Daphne Du Maurier by Dorothy Wilding

In troubled economic times, books (and movies) serve as means of comfort and escape. Here we will explore what Americans were reading during the era of the Great Depression, and which women authors of the 1930s appeared on U.S. bestseller lists.

Shown at right, one of the era’s prominent female authors, Daphne du Maurier.

As we know, books that make it to bestseller lists aren’t necessarily the ones that endure as classics.

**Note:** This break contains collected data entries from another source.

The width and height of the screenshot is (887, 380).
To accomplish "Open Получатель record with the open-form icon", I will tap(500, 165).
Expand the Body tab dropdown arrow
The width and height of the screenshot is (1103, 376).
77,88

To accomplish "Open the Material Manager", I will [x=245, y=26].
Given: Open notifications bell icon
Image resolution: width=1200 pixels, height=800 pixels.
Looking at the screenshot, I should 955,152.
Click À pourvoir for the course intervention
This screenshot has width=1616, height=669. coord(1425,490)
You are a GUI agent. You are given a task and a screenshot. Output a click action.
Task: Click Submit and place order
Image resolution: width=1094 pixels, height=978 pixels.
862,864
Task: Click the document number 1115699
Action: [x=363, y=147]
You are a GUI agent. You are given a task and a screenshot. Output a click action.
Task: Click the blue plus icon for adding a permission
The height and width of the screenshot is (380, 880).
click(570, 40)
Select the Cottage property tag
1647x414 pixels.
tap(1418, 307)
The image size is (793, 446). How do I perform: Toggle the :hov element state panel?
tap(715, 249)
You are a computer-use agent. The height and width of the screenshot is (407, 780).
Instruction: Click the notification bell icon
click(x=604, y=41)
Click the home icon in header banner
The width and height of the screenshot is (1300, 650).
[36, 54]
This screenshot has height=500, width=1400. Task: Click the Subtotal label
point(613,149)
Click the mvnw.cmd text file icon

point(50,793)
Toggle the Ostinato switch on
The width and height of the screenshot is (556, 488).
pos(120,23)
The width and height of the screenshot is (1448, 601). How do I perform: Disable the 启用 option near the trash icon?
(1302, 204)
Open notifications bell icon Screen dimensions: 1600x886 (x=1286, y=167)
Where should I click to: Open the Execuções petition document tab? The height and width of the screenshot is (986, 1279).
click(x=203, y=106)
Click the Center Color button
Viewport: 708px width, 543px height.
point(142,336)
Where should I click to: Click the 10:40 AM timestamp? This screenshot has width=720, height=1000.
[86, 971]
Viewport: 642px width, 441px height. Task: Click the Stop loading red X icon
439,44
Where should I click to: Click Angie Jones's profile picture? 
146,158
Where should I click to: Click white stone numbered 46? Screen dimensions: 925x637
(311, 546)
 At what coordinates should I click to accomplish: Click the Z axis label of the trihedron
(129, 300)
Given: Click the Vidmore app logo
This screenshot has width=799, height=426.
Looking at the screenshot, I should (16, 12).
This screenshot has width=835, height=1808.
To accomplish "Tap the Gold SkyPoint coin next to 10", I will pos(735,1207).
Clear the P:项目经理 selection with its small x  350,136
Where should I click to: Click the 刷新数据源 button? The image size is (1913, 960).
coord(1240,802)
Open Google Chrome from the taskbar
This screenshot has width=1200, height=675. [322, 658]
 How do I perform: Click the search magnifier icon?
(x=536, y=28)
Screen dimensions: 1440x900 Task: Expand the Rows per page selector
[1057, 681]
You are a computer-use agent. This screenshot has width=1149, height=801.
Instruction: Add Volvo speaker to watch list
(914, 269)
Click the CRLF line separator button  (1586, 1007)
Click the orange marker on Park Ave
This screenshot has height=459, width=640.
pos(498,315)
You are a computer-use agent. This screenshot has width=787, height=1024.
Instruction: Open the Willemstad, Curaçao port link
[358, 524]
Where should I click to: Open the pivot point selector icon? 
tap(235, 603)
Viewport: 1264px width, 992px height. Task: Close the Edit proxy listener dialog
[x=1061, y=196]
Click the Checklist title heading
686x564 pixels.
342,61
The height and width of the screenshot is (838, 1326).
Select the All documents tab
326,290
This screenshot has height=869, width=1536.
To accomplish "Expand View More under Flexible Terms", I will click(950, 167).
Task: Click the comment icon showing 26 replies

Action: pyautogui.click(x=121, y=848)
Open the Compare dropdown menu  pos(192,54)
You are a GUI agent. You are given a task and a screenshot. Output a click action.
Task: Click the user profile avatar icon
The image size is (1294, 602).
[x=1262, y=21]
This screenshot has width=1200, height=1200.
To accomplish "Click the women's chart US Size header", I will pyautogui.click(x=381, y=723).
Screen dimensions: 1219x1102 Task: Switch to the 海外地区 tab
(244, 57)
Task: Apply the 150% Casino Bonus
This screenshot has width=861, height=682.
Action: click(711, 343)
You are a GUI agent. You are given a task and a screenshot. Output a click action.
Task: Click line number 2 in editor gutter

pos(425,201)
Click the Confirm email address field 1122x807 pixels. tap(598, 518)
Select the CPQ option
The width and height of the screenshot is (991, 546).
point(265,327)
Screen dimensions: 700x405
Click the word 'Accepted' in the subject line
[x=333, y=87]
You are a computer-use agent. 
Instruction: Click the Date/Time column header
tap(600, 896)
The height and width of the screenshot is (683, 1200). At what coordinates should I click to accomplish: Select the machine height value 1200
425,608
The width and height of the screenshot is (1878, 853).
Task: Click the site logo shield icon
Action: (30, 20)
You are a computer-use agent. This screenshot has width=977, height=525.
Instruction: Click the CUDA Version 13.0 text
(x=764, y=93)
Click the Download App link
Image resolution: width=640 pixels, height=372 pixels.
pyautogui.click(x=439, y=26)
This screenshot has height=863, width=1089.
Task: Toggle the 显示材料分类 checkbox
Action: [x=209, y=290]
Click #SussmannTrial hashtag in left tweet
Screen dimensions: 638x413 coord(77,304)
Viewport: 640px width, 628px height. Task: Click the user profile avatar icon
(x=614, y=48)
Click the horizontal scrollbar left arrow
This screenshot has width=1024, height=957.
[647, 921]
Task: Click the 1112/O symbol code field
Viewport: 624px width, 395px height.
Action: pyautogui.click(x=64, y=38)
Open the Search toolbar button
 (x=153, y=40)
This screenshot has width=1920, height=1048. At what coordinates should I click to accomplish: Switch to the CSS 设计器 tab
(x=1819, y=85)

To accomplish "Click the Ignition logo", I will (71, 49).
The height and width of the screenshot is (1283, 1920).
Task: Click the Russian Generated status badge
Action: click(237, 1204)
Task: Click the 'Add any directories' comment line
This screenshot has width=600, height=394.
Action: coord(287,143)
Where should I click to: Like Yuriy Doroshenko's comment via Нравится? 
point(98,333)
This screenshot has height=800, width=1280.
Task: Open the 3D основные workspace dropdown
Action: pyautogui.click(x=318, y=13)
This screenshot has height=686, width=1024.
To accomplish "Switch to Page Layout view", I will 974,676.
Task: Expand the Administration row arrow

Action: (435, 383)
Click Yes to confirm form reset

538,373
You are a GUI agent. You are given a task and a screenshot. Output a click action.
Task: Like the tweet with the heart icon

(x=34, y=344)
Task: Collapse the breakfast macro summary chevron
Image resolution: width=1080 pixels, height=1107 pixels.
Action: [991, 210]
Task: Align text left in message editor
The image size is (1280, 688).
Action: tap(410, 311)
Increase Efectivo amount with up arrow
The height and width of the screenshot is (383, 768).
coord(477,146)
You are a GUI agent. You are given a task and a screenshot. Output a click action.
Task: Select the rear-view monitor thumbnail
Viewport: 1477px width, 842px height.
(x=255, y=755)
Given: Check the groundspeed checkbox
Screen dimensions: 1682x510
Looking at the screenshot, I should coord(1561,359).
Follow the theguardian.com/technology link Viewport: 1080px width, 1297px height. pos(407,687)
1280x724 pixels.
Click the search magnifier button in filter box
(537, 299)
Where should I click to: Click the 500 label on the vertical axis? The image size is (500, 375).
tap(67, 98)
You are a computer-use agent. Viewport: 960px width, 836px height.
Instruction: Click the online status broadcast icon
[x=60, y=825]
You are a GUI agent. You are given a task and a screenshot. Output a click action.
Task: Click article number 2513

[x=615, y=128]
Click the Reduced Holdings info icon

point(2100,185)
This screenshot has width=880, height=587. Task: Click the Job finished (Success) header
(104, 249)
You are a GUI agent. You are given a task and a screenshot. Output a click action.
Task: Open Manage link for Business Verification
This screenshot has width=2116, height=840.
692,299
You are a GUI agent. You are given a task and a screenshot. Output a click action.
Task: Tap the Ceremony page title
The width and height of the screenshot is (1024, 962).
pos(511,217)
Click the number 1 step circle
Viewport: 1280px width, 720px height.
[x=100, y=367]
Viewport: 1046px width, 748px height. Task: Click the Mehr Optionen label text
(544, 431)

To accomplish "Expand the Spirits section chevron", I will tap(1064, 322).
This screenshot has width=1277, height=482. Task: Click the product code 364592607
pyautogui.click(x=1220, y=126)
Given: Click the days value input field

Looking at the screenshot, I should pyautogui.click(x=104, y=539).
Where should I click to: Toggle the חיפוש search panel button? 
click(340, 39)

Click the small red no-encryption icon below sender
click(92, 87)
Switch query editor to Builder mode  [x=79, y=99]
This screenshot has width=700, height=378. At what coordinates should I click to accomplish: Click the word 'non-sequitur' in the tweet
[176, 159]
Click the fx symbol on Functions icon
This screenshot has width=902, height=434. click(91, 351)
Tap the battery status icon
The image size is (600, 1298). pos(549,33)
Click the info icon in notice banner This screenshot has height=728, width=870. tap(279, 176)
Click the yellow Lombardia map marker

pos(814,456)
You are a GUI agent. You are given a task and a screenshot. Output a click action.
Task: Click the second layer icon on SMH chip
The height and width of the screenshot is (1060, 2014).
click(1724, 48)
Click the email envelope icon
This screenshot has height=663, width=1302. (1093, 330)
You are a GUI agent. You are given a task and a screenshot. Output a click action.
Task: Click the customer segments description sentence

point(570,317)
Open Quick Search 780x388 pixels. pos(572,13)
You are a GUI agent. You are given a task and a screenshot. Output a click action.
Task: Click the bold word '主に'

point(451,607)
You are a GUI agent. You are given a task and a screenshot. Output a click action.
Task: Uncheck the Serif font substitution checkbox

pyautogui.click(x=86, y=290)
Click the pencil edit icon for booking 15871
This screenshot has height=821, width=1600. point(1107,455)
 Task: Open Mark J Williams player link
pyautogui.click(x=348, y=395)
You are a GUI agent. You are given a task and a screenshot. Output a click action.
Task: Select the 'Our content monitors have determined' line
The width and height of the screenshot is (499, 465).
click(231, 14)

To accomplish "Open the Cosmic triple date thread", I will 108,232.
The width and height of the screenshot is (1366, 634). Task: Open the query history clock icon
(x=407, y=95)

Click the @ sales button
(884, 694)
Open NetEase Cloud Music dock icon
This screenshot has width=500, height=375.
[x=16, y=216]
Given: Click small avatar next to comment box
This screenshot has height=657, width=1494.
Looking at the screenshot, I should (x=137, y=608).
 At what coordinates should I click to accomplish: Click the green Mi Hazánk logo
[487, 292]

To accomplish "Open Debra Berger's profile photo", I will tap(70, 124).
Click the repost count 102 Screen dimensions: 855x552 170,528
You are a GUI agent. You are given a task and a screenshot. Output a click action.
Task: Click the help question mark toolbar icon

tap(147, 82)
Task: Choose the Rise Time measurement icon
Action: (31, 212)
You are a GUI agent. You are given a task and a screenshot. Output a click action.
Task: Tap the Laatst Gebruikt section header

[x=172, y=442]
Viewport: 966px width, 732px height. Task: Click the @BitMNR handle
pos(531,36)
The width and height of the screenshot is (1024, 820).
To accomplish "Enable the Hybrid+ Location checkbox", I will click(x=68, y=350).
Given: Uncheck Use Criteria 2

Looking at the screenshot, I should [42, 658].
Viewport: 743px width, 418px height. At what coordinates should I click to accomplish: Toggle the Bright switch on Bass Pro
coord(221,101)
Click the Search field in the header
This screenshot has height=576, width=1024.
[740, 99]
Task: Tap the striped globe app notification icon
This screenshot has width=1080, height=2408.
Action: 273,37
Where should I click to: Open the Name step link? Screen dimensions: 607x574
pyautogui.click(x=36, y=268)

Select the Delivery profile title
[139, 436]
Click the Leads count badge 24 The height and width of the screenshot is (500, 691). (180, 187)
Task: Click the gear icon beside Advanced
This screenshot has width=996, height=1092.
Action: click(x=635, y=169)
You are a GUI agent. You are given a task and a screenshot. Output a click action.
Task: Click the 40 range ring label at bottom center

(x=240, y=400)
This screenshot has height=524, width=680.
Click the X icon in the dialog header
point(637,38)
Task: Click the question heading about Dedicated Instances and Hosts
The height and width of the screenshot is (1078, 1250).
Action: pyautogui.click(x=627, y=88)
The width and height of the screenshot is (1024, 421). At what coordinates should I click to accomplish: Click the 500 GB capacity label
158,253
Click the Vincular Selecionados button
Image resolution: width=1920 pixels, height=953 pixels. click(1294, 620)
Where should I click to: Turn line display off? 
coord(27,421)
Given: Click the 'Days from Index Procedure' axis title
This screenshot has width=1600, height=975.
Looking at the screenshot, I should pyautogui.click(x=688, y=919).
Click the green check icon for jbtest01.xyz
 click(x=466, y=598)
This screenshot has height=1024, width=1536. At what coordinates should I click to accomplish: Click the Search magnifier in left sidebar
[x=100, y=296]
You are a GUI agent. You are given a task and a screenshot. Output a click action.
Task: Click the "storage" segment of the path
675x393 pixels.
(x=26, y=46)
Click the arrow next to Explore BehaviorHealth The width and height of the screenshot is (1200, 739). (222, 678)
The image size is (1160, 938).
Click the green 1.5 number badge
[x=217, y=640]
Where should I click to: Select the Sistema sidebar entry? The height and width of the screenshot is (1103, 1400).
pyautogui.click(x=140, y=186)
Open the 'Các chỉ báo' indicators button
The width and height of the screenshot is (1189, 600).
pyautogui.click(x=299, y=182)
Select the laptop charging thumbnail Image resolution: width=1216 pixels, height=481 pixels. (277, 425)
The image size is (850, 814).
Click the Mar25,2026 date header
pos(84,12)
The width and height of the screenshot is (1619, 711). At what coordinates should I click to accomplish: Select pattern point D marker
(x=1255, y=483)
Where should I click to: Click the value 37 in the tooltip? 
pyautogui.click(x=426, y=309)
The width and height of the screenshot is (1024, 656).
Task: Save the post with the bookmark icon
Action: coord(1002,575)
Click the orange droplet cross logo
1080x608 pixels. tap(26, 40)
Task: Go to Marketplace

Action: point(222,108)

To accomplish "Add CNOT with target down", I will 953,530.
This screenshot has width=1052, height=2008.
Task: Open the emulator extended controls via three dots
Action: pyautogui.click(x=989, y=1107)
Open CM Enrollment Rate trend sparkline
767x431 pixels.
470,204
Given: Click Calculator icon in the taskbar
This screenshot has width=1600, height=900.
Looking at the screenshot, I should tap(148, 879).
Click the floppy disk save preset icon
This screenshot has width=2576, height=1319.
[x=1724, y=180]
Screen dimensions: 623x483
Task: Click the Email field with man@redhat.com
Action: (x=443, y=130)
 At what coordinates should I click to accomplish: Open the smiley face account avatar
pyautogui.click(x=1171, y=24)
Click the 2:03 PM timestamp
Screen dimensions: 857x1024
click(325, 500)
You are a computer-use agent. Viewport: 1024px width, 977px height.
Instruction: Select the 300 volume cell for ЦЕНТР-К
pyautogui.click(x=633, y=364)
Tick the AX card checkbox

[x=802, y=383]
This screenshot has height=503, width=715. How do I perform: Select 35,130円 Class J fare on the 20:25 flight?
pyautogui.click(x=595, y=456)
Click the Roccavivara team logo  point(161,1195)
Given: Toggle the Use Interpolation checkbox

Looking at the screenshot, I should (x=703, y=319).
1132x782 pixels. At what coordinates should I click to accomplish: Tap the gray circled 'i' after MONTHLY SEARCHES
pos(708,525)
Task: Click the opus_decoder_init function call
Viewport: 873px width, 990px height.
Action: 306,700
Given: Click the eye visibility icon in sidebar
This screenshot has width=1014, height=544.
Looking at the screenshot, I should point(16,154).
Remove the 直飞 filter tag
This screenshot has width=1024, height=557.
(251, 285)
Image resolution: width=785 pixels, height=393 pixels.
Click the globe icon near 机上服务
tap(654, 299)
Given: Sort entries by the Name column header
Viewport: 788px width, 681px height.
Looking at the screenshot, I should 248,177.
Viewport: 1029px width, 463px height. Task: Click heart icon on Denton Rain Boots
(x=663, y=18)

I had no idea what to expect when I explored the lists of top 10 best selling novels for each of the years of the 1930s, but what I did find floored me!

At least 40 percent of the 100 best-selling novels of that decade were by women authors, and of those, many have endured and have become classics.


1931: The Good Earth tops the charts

Some books on the bestseller lists of the early thirties were by authors whose names are less familiar now, but who continue to be well regarded, and perhaps now under-appreciated. Ellen Glasgow is just one of them.

Let’s look at 1931. The #1 selling novel was The Good Earth by Pearl S. Buck. At #2 was Shadows on the Rock  by Willa Cather. The #3, #4, and #5 novels were also by women. In fifth place was Years of Grace by Margaret Ayer Barnes, which won the year’s Pulitzer Prize for the Novel. The latter is not only no longer read, it has been pretty much forgotten. The little information that can be found about Years of Grace questions whether it whether it was truly deserving of such accolade.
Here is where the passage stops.